"We might not get hungry for a time. Let us linger here awhile. Later when we get desperate, there will be time enough for interplanetary flight." I hated the thought of stuffing myself full of air enough to last for the long trip.
Mjly lowered her visual buds. "I am going to become a mother," she said.
"Go then, and become a mother. I'll stay here till I get hungry and then join you."
Mjly unflexed her sense of touch and I felt sorry for her. "If I could be sure," I said, "that no wild animals live on the earth, I'd go sooner."
She snapped her sense of balance in happiness. "I will go first," said she. "If everything is pleasant and safe, I will return and let you know."
I nodded my otic nerves and off she went.
As you human beings are doubtless aware, space levitation is quite complicated, but not beyond accomplishment. Once you are able to reach the speed of escape the rest is easy. But Mjly was young and strong and soon she had disappeared from sight traveling at a tremendous velocity. I followed her as long as I could with the telescope and then I lowered myself to the tidal crest of a nearby sand dune and lost myself in metaphysical thoughts.
Almost half a year later I realized that Mjly had been gone longer than I expected. Either she had been eaten by wild animals on the earth, or she had forgotten me.

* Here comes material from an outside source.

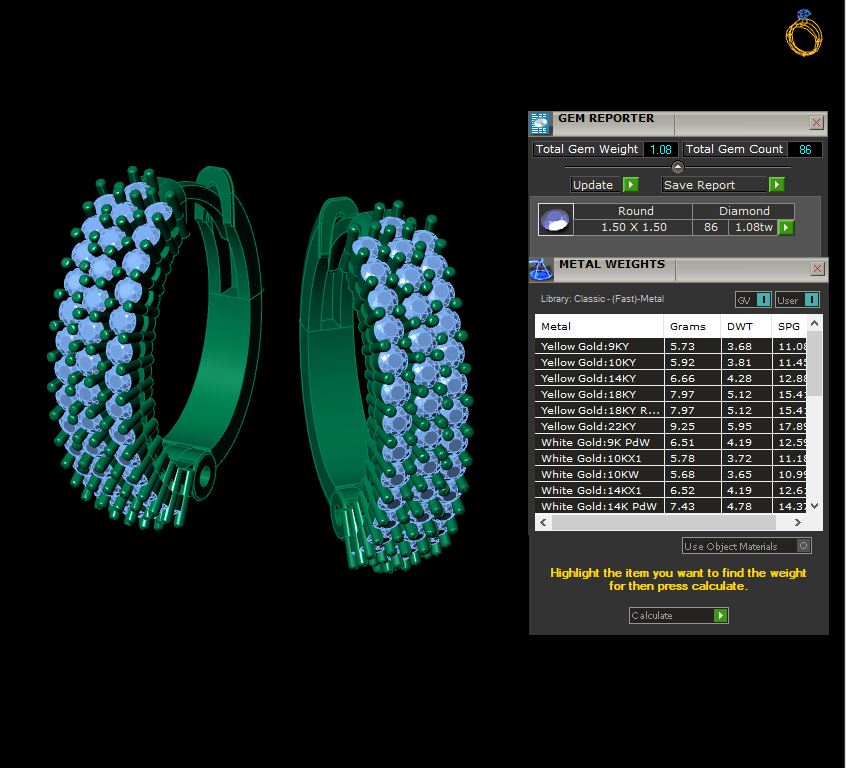Click green arrow next to Update
The image size is (846, 768).
coord(630,185)
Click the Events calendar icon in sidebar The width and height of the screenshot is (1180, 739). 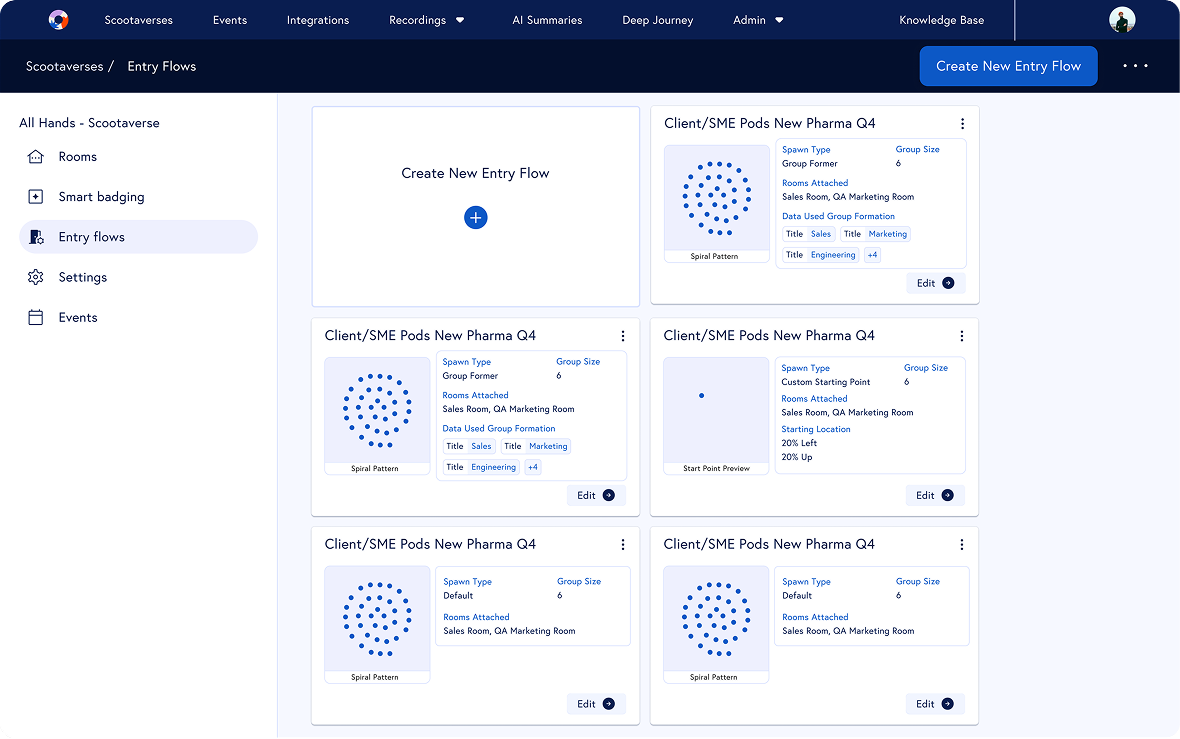36,317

I was beginning to get lonesome and in a few more months I would get hungry. At the thought of enduring two such excruciating pains at a single time, I decided to risk my life. I would travel through space to the earth and try to find my beloved.
As you may have guessed, the planet on which we had been living is the one you now know as the Moon, and the distance to the earth is comparatively small. The sand dunes now have hardened and the tidal sway of its surface can be felt only slightly. The moon no longer turns on its axis and it has no sweetly scented cyanide in its atmosphere. It has no atmosphere of any sort. But it stands now as it did when I left it, glorious in death. Since I departed, no living thing has trod its soil.